BRIEF:
Whenever a line below includes the word "computer", copy that line.

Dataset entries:
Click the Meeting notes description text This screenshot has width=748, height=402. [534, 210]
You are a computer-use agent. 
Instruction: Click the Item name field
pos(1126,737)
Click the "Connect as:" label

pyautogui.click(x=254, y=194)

--

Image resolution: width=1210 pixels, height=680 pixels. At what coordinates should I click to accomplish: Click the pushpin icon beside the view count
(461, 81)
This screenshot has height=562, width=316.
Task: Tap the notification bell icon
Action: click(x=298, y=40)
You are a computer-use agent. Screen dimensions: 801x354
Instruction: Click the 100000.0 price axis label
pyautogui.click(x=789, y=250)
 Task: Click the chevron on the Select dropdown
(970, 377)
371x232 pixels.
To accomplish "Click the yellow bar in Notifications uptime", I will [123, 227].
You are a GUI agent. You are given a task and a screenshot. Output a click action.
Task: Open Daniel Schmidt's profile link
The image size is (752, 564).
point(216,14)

RESPONSE TO THE TASK:
You are a computer-use agent. 
You are a computer-use agent. Screen dimensions: 801x354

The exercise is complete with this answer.